◆ What is being asked
In the records below, reproduce exactly the lines from the one containing "The height and" through the one containing "Select 5:30 on the timeline ruler", both included, and omit the pictures.

------ Data for processing

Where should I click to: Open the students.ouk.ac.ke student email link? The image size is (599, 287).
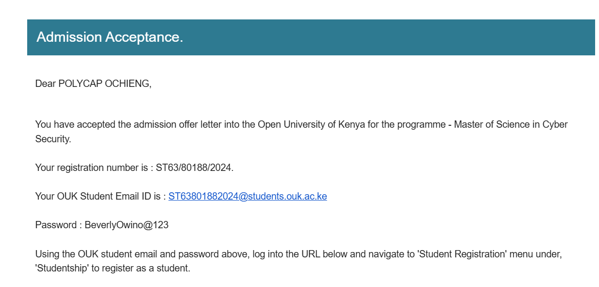[x=248, y=197]
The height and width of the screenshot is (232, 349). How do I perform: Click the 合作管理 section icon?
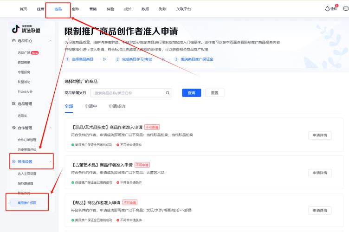click(x=13, y=128)
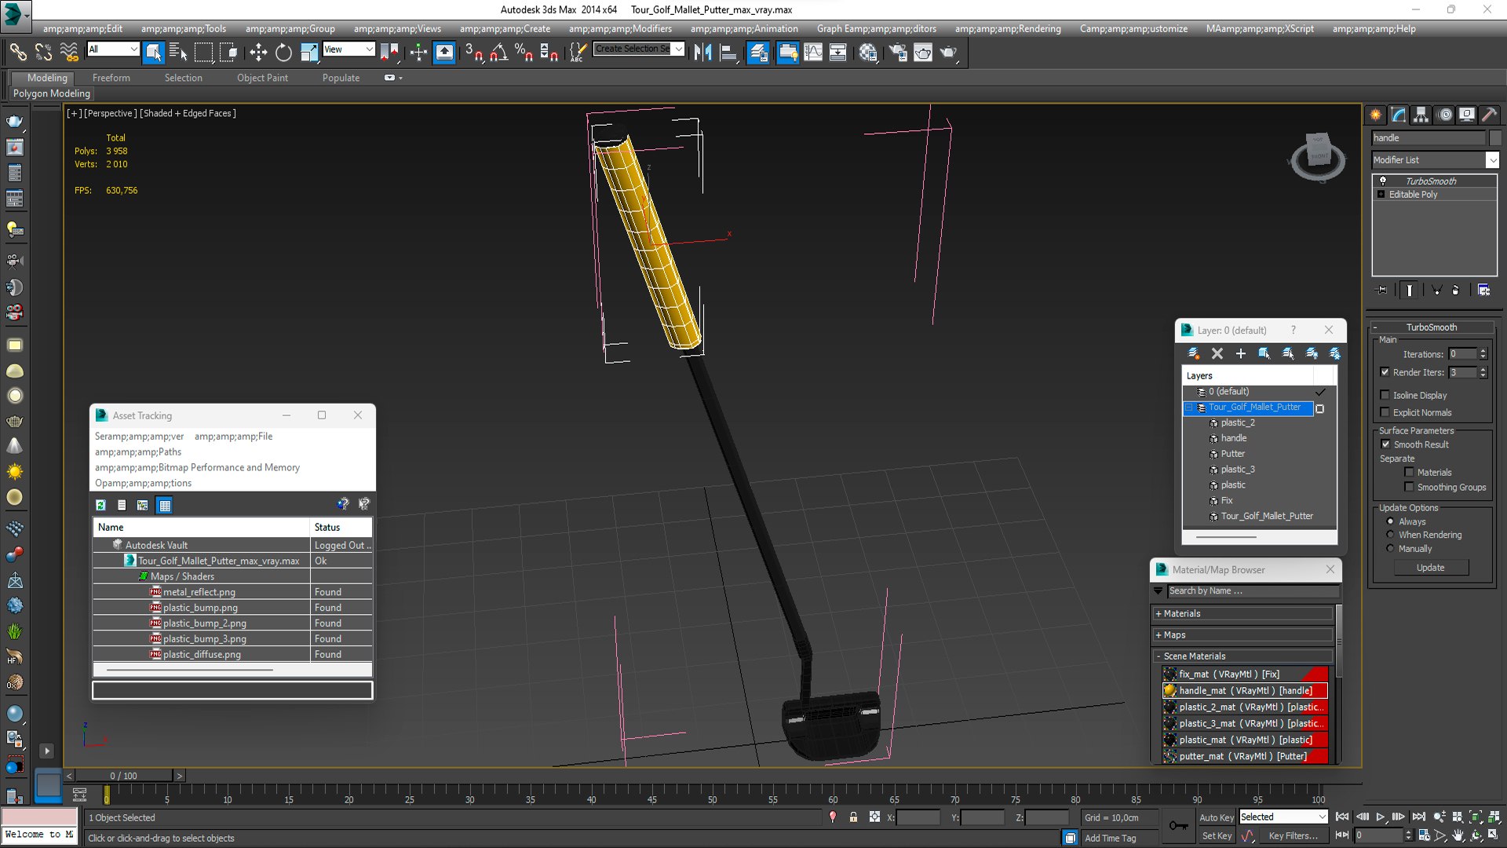This screenshot has width=1507, height=848.
Task: Collapse the Tour_Golf_Mallet_Putter layer tree
Action: point(1189,408)
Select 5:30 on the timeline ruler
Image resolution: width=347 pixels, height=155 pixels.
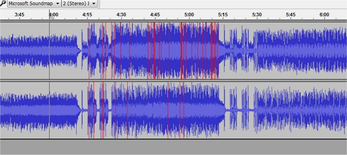pyautogui.click(x=257, y=15)

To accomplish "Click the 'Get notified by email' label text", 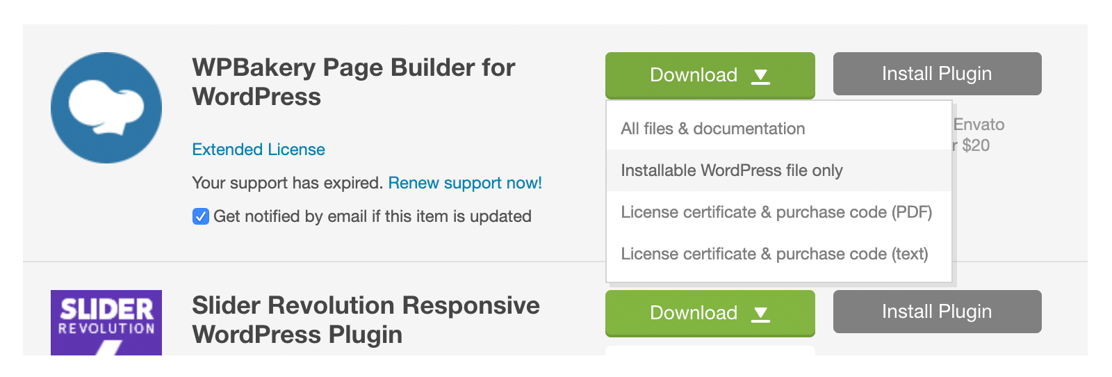I will [372, 216].
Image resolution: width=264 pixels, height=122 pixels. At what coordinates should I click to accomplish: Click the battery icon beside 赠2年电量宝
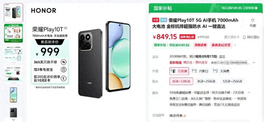pos(63,70)
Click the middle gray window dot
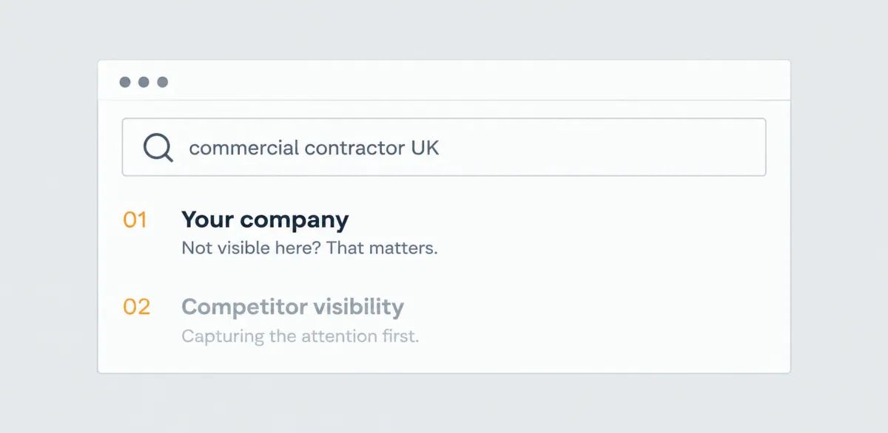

------------

◆ Answer space
The height and width of the screenshot is (232, 349). How do I perform: Click the 合作管理 section icon?
click(x=13, y=128)
This screenshot has width=1507, height=848.
Task: Collapse the Tour_Golf_Mallet_Putter layer tree
Action: point(1189,408)
Select 5:30 on the timeline ruler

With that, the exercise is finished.